- Passage given
** BEGIN **

Ezekiel New Congregational Methodist Church

The Ezekiel New Congregational Methodist Church was constructed by Reverend Manning A. Thigpen, who was a member of one of the pioneer families of South Georgia. His father, Travis Thigpen, was one of the most successful farmers in Ware County and had fourteen children. Manning A. Thigpen married Miriam Miller on February 24, 1876. She was the granddaughter of William Miller, a Revolutionary War soldier who is buried along with the entire Miller family at Kettle Creek Cemetery in Waycross. The couple welcomed their first and only son, Ezekiel, on March 31, 1877. Tragically, Ezekiel Thigpen died in 1889 at the age of twelve. In 1899, Rev. Thigpen and his wife built the Ezekiel New Congregational Methodist Church in memory of their son.

In 1901, the Congregational Methodists called Rev. Thigpen to serve as pastor of nearby Kettle Creek Church after the former pastor retired. Earlier that year, a new 35×50 foot church was built for $1,000. Kettle Creek was one of the oldest church sites and burial grounds in the area. Rev. Manning Thigpen and Miriam Miller raised six orphaned children and adopted a daughter. Unfortunately, Miriam Miller died suddenly in 1909 at the age of 54 after a brief illness. Thigpen married his second wife, Margaret Jones until she died in 1931. His last wife was Rosa Camelia Aldrich Woodcock, an early settler of Ware County. Rev. Manning Thigpen died in 1937 at the age of 78 and is buried in Kettle Creek Cemetery, along with his first wife, Miriam, and their son, Ezekiel, who rests between his father and mother.

** END **

- Task instructions
Rewrite the church history passage starting at "In 1901, the" and ending at "father and mother.", replacing "orphaned" with "parentless".

- Click-target data
** BEGIN **

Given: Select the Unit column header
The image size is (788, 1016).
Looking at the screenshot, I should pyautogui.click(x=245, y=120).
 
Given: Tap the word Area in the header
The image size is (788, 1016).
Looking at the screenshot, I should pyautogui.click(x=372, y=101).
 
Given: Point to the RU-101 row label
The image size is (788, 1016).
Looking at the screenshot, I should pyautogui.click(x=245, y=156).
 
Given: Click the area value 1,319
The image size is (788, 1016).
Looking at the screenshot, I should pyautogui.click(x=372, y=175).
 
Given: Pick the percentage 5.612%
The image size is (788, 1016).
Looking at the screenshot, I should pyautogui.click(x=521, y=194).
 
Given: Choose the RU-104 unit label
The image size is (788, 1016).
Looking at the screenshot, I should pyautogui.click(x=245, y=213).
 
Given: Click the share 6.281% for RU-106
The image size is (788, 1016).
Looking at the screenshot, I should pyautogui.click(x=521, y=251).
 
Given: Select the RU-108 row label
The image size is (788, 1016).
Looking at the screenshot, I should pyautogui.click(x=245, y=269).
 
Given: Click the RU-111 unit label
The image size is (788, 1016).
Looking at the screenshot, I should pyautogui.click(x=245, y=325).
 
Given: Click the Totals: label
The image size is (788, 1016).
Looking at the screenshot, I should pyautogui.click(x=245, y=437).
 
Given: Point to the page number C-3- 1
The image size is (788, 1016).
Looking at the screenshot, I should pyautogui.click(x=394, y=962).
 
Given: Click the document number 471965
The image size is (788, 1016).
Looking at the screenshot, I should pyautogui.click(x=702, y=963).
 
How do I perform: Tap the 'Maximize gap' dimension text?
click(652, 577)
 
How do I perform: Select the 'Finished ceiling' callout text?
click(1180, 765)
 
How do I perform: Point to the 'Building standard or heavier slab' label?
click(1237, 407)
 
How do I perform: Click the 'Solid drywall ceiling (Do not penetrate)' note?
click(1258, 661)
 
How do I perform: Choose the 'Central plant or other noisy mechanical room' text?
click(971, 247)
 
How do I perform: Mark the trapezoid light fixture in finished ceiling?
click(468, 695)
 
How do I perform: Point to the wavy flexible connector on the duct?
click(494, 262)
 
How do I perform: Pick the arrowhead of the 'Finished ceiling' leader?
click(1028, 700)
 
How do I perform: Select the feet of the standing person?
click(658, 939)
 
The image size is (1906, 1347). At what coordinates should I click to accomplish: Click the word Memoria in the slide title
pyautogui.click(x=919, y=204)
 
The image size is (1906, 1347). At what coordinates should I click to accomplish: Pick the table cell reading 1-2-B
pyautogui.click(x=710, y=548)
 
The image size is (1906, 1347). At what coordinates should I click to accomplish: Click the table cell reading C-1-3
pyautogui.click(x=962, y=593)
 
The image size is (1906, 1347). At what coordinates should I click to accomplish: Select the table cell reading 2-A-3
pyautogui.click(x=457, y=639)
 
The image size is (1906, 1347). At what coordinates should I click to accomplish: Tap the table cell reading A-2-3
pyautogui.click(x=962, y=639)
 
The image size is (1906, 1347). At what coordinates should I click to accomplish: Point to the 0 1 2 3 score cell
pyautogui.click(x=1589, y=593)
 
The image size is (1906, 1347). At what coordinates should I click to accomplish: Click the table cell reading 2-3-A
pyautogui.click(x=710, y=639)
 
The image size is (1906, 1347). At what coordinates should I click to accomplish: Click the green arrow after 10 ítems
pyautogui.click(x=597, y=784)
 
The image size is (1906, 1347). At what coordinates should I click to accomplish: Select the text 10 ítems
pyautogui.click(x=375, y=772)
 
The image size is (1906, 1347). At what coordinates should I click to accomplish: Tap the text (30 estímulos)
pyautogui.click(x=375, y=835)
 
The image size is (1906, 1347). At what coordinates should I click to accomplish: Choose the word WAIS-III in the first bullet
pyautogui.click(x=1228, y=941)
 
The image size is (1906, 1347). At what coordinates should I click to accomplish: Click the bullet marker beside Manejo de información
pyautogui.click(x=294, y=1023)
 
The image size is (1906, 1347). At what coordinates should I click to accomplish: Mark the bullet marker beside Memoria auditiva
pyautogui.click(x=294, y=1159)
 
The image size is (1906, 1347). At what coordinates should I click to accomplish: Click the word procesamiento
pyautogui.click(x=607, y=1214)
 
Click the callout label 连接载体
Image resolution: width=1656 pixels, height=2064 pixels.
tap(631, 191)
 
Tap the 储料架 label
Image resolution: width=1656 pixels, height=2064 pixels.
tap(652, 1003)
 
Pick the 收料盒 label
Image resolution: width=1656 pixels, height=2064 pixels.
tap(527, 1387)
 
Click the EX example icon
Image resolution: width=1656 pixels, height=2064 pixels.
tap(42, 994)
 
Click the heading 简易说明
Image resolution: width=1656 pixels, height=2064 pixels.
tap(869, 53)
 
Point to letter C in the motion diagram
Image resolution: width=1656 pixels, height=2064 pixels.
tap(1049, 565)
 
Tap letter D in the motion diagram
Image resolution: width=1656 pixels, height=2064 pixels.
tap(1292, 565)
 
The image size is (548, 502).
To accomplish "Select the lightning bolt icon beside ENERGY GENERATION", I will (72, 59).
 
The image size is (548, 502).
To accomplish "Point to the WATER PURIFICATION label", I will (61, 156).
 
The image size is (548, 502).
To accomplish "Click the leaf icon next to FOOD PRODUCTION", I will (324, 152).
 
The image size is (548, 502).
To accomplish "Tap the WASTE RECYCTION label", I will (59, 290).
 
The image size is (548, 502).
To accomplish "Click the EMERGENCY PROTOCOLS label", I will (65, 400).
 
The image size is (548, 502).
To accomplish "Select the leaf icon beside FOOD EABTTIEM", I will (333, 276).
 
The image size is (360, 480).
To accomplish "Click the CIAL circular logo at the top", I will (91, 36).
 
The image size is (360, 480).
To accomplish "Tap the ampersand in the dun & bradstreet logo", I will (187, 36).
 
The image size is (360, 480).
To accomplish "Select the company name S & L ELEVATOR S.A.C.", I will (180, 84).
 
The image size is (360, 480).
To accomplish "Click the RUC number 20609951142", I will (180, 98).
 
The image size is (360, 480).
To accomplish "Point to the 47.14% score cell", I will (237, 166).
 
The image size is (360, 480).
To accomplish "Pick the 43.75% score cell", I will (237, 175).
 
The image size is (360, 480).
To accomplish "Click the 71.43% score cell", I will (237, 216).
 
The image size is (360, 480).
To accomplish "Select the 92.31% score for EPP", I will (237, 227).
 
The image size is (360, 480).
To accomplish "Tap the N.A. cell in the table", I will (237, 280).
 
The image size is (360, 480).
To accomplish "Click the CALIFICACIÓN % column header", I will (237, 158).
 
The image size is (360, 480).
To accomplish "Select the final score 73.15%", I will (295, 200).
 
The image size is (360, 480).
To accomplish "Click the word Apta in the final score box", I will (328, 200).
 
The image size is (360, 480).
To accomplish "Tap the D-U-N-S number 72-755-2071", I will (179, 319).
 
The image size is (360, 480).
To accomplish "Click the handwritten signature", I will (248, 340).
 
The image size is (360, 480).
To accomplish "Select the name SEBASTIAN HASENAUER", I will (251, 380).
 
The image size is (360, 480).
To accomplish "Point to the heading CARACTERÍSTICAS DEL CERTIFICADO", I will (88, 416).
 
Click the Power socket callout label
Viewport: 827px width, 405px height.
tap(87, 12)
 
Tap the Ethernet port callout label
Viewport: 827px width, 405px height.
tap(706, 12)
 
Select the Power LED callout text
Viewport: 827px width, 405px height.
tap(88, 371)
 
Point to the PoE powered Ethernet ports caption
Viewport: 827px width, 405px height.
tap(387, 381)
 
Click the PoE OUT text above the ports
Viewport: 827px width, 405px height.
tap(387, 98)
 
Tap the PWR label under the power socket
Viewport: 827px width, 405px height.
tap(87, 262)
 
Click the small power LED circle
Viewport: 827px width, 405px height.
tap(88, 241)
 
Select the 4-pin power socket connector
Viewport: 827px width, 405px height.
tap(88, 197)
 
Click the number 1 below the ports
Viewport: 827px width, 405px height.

** END **

- Result for this exercise
In 1901, the Congregational Methodists called Rev. Thigpen to serve as pastor of nearby Kettle Creek Church after the former pastor retired. Earlier that year, a new 35×50 foot church was built for $1,000. Kettle Creek was one of the oldest church sites and burial grounds in the area. Rev. Manning Thigpen and Miriam Miller raised six parentless children and adopted a daughter. Unfortunately, Miriam Miller died suddenly in 1909 at the age of 54 after a brief illness. Thigpen married his second wife, Margaret Jones until she died in 1931. His last wife was Rosa Camelia Aldrich Woodcock, an early settler of Ware County. Rev. Manning Thigpen died in 1937 at the age of 78 and is buried in Kettle Creek Cemetery, along with his first wife, Miriam, and their son, Ezekiel, who rests between his father and mother.